Implementing Posit Workbench enhanced the daily work experience and effectiveness of the People Analytics team by significantly increasing productivity and enabling complex statistical modeling. With Posit Workbench integrated into Snowflake’s AI Data Cloud, Pinterest’s analysts now work in a secure, fully governed environment that accelerates exploration and advanced modeling.
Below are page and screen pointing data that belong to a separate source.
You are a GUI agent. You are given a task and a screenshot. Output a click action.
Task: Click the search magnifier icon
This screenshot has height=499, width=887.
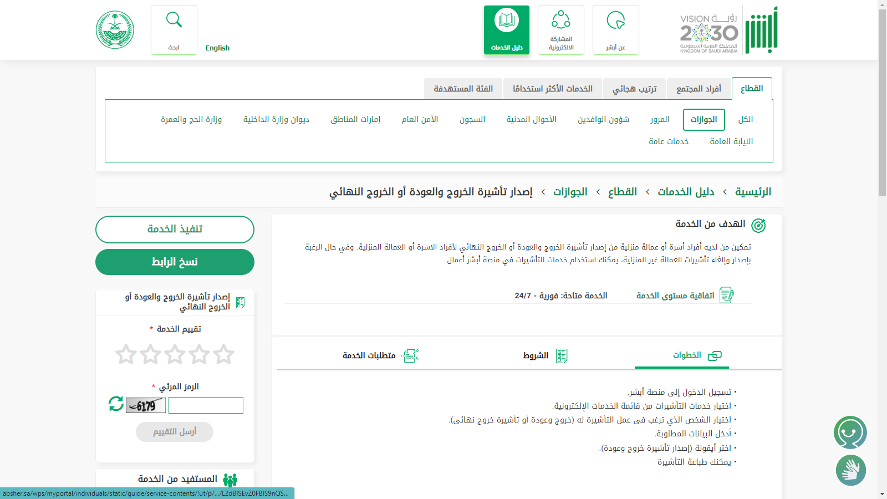coord(174,21)
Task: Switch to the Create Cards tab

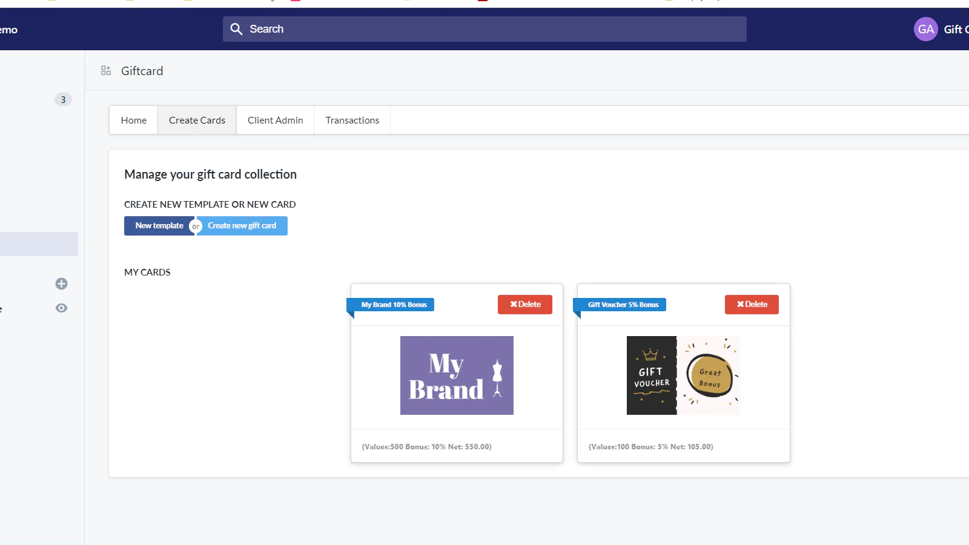Action: (197, 121)
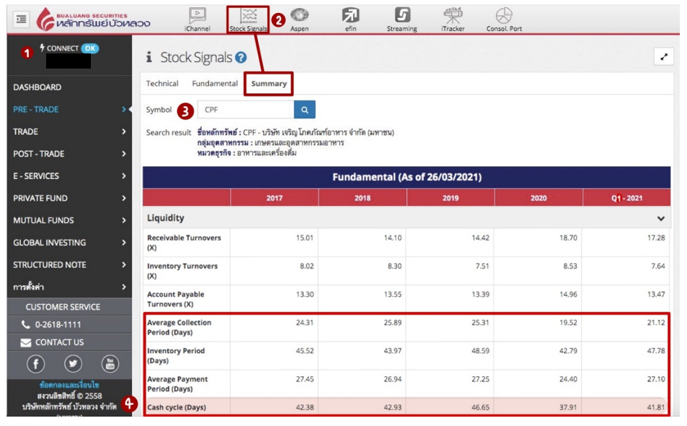Screen dimensions: 687x426
Task: Open the DASHBOARD sidebar item
Action: pos(37,87)
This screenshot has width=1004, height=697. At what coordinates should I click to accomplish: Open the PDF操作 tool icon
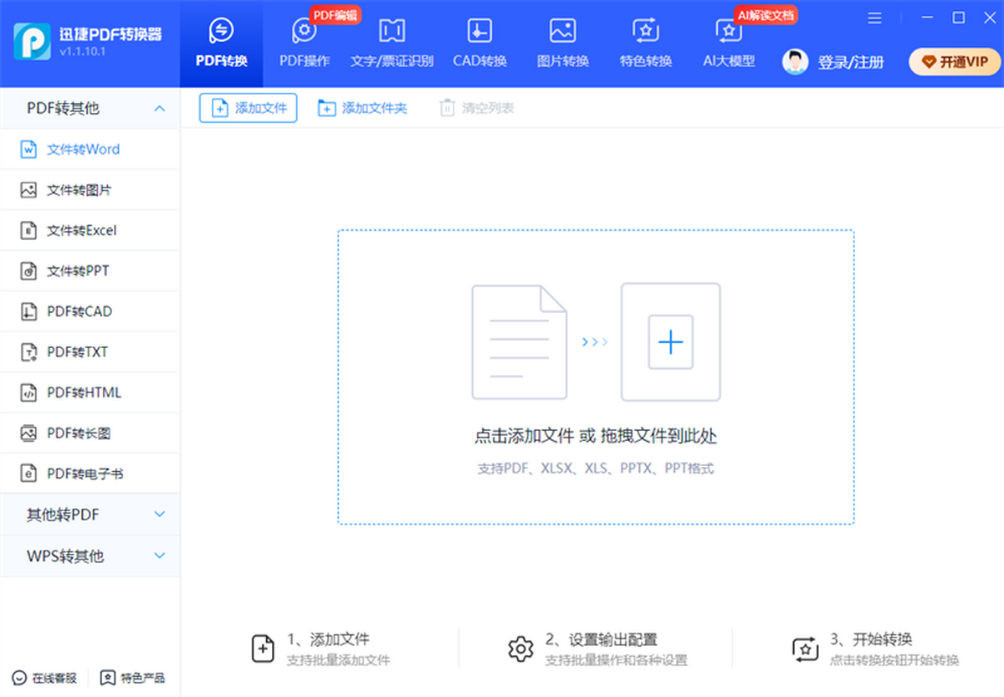tap(305, 32)
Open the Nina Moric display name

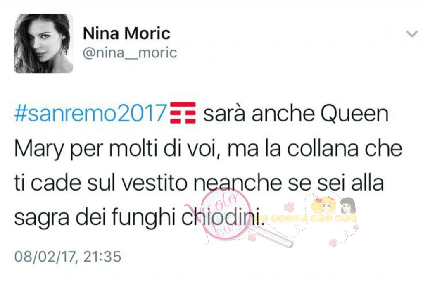[x=126, y=33]
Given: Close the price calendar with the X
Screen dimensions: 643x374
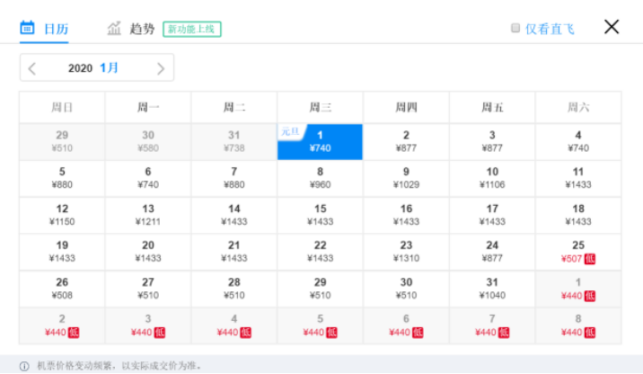Looking at the screenshot, I should [611, 27].
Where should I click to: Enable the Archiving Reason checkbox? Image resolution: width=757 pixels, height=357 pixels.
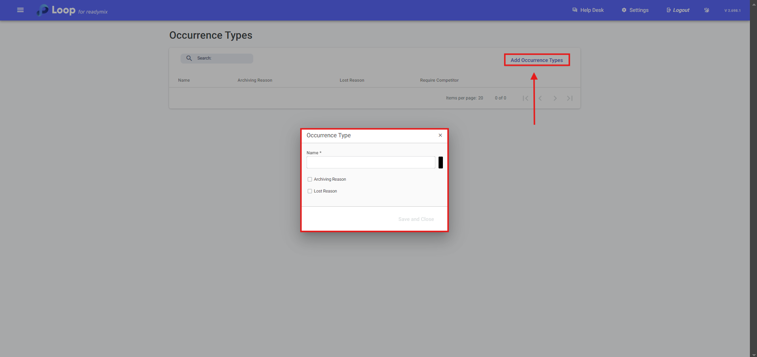(310, 179)
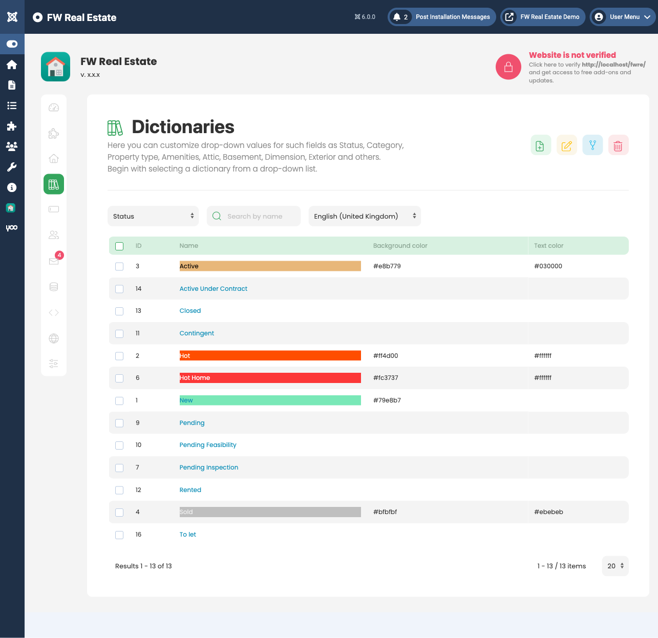Viewport: 658px width, 638px height.
Task: Open the User Menu
Action: pos(623,16)
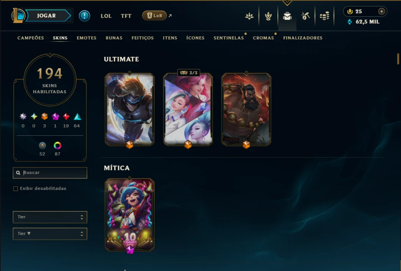
Task: Select the Seraphine 3/3 skin card
Action: tap(188, 110)
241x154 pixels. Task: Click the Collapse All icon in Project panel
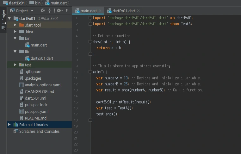point(49,11)
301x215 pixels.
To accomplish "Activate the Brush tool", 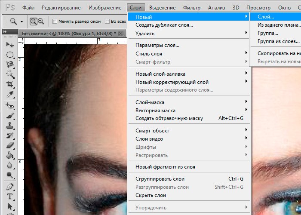I will [9, 116].
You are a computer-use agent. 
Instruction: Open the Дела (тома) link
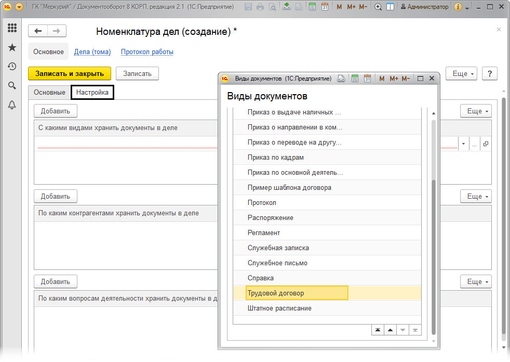(x=92, y=52)
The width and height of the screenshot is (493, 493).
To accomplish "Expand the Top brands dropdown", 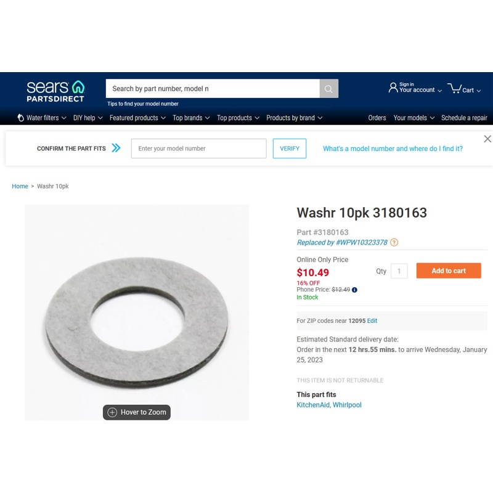I will pyautogui.click(x=191, y=118).
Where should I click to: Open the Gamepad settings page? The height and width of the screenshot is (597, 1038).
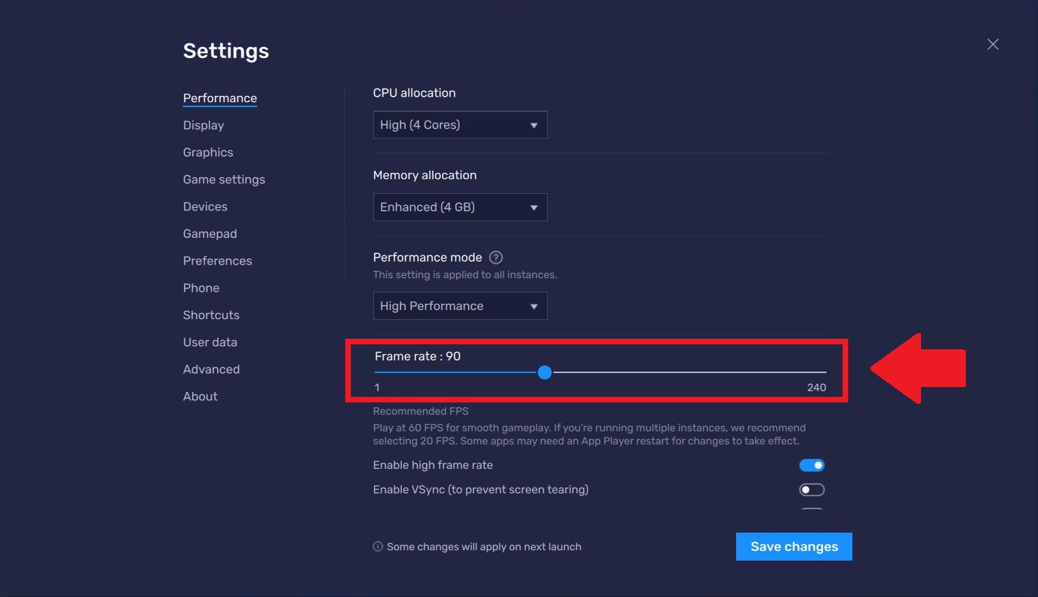click(x=209, y=233)
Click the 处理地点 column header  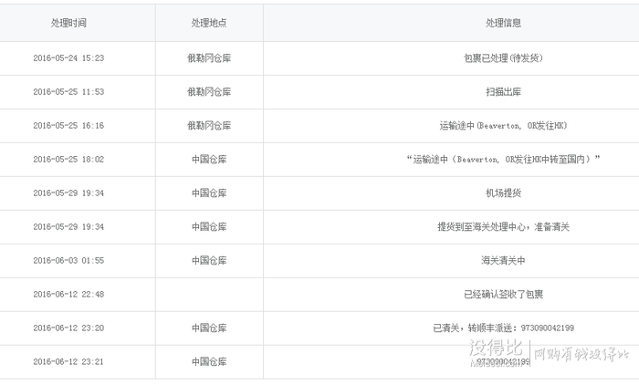coord(209,23)

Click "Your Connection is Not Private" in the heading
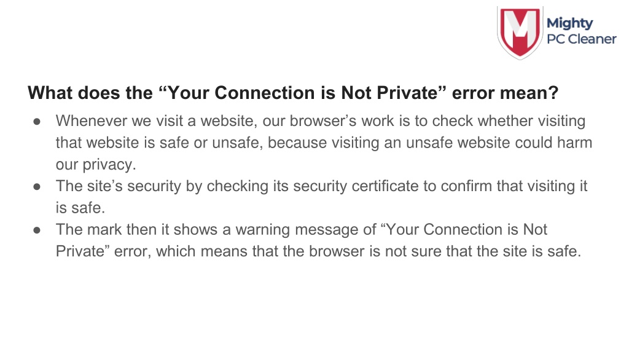(302, 93)

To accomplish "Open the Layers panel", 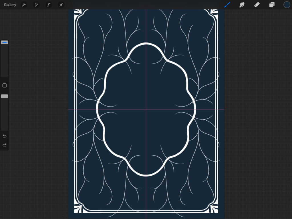I will (272, 5).
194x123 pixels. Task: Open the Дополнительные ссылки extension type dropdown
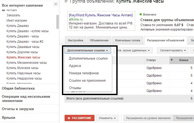(x=88, y=50)
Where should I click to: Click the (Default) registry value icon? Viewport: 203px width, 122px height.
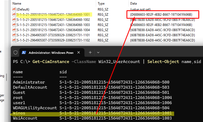point(14,9)
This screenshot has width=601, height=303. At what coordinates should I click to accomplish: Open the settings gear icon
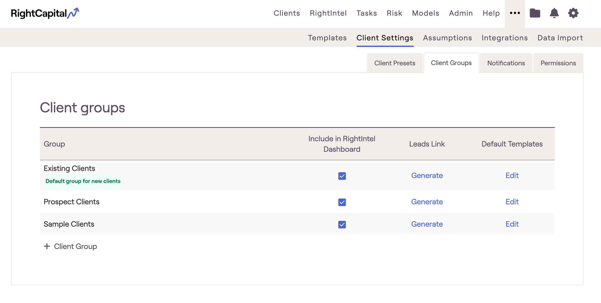[x=573, y=13]
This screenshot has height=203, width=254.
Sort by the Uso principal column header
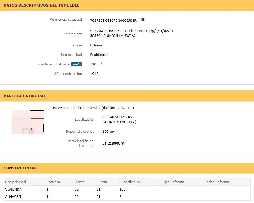click(x=15, y=182)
Accelerated productivity and risk reduction
- Simplified Workflows: The direct connection reduced the multi-step process for data access and preparation down to “one code chunk”. This single chunk combines the initial SQL query (for aggregations) and the subsequent R analysis (using filters or tidyverse mutations). This speeds up work by reducing the necessary steps to source and pre-process data.
- Improved Collaboration: Having the entire process in one code chunk makes sharing analysis with peers or counterparts “more fluid”. The single environment also helped analysts who were previously relying on other tools to “adopt [R] a lot more”.
Enabling advanced statistical analysis
Posit Workbench is essential for conducting in-depth, regression-based analyses that cannot be performed efficiently using SQL alone.
- Driver Analysis: Trevor regularly uses R for regression-based analyses, including the Relative Weights Analysis (RWA) package, which efficiently identifies the key “drivers” of employee sentiment and engagement (e.g., commitment) from survey data. Identifying these root causes helps the business focus on specific intervention points.
- Sophisticated Modeling: The team uses Structural Equation Modeling (SEM) to look at how different factors relate, such as using mediated regression to understand how sentiment about management correlates with trends in sentiment about strategy. This allows them to tell a sophisticated story beyond just reporting the numbers.
Processing unstructured data
- Comment Analysis: The team handles a high volume of unstructured data, receiving 10,000 to 15,000 rich comments per employee survey. Posit Workbench is necessary because R scripts leverage Natural Language Processing (NLP) techniques to clean the data (e.g., handling spelling errors) and sort/subset comments before running thematic analysis with AI tools. Without this integrated connection, processing this volume of data would be a “roadblock for sure”.
The analyses generated by People Insights and Analytics enable leadership teams at Pinterest to make data-driven decisions about focus areas for the company and subsequent action plans for each of those focus areas.
No Ops headache: A “set it and forget it” experience for IT
For the Enterprise Data Platform team at Pinterest, enabling the People Analytics team couldn’t come at the cost of increased operational complexity. Traditionally, hosting data science environments involves provisioning Linux servers, managing complex networking for secure data access, and scheduling downtime for manual patches and upgrades.
By deploying the Posit Workbench Native App on Snowpark Container Services (SPCS), Pinterest eliminated this maintenance burden entirely.